J'ai été marqué, il y a quelques années déjà, par la théorie des accidents chez Virilio (concernant le progrès) et sa dimension phénoménologique. Comme si tout procédait brusquement, par mutations, sans qu'on puisse faire grand chose, ce qui en soi est presque rassurant. J'ai souvent fait l'analogie avec mon travail d'écriture, fait de brusques sommets, d'ères exclusivement consacrées et de vides tout aussi violents, quand on ne sait pas quand ni si on va en sortir. Jean-Paul Dubois disait récemment qu'il n'était pas très sain d'être écrivain, je commence à comprendre. Pour autant, demain, vous devriez avoir une note avec un peu de tenue, enfin, puisque j'ai terminé "le Domaine des murmures" et que j'entame mon hexalogie critique des livres qui précèdent les auteurs que je vais rencontrer. Livre remarquable, déjà, tenez-le vous pour dit.
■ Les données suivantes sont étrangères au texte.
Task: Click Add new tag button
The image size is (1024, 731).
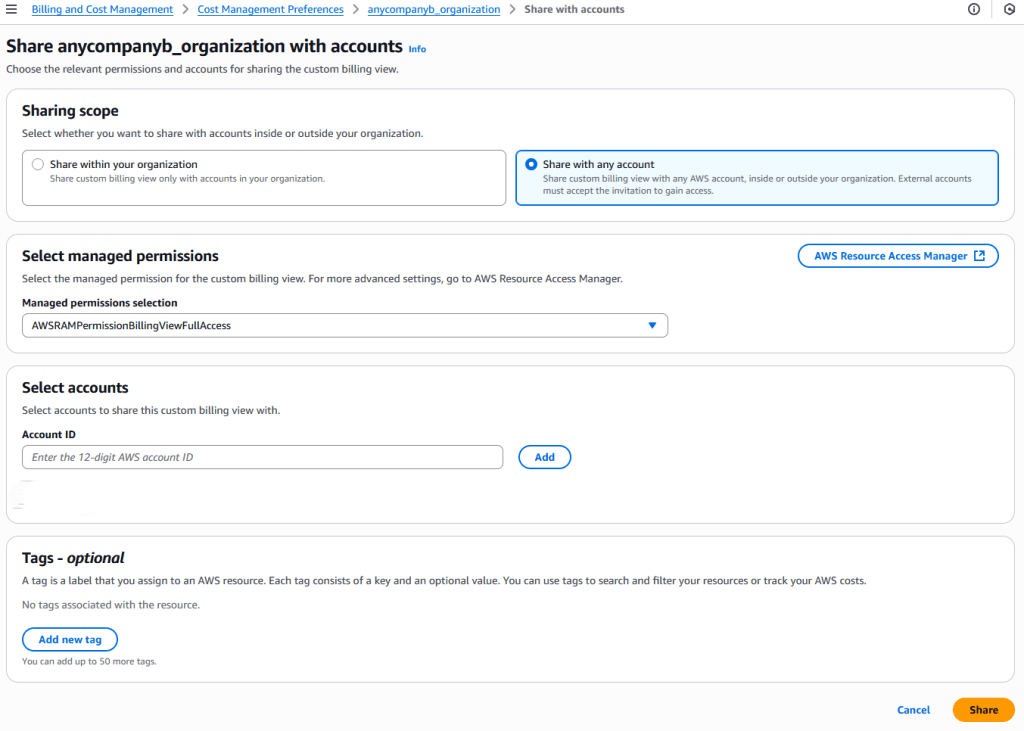Action: [70, 639]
19:06 Publié dans Blog | Lien permanent

01/03/2012

Visites ce mois-ci: 0*

Mars arrive, Mars attaque et je me suis juré ce matin d'être combattif, bretteur, de retrouver le Cyrano teinté d'Alceste qui a toujours sommeillé en moi. Et puis non. J'ai l'impression étrange de "faire le job". Il me semble qu'il est temps de fixer une fin à cette activité quotidienne: cet été, j'arrêterai, après les derniers comptes-rendus de mes rencontres à Grignan et à Annecy. Définitivement. Tout le monde virtuel. J'essaierai de me reconstruire comme lecteur, comme écrivain, comme individu. De toute manière, Miossec l'a mieux dit que moi, récemment: personne n'écoute. Tout est illusion. Quand on n'a plus de main dans la sienne, on serre son Iphone et on fait semblant d'avoir des amis. Ceux qui m'aiment prendront le train, ai-je toujours dit. Ils rajouteront le bateau, ai-je toujours rajouté, puisqu'il faudra bien y aller, à Ouessant. Et ceux qui se sont parjurés resteront à quai. 

* j'ai 5000 visites par mois sur ce blog. En mon temps, j'y ai écrit de belles pages. Là, ça tourne en rond. Et puis tout remettre en jeu à chaque mois, depuis 2008, quelle formidable vanité!

18:45 Publié dans Blog | Lien permanent

29/02/2012

Ce qu'on ne sait pas des chansons qu'on a subies.

Lionel ne se doutait pas qu'en changeant de sexe - ce qui n'était, il faut l'avouer, guère courant au début des années 70's -  sa soeur se vengerait de l'affront familial en hurlant à tue-tête au repas de Noël: "Tata Yoyo". Ni même qu'elle l'enregistrerait dans la foulée. Bof.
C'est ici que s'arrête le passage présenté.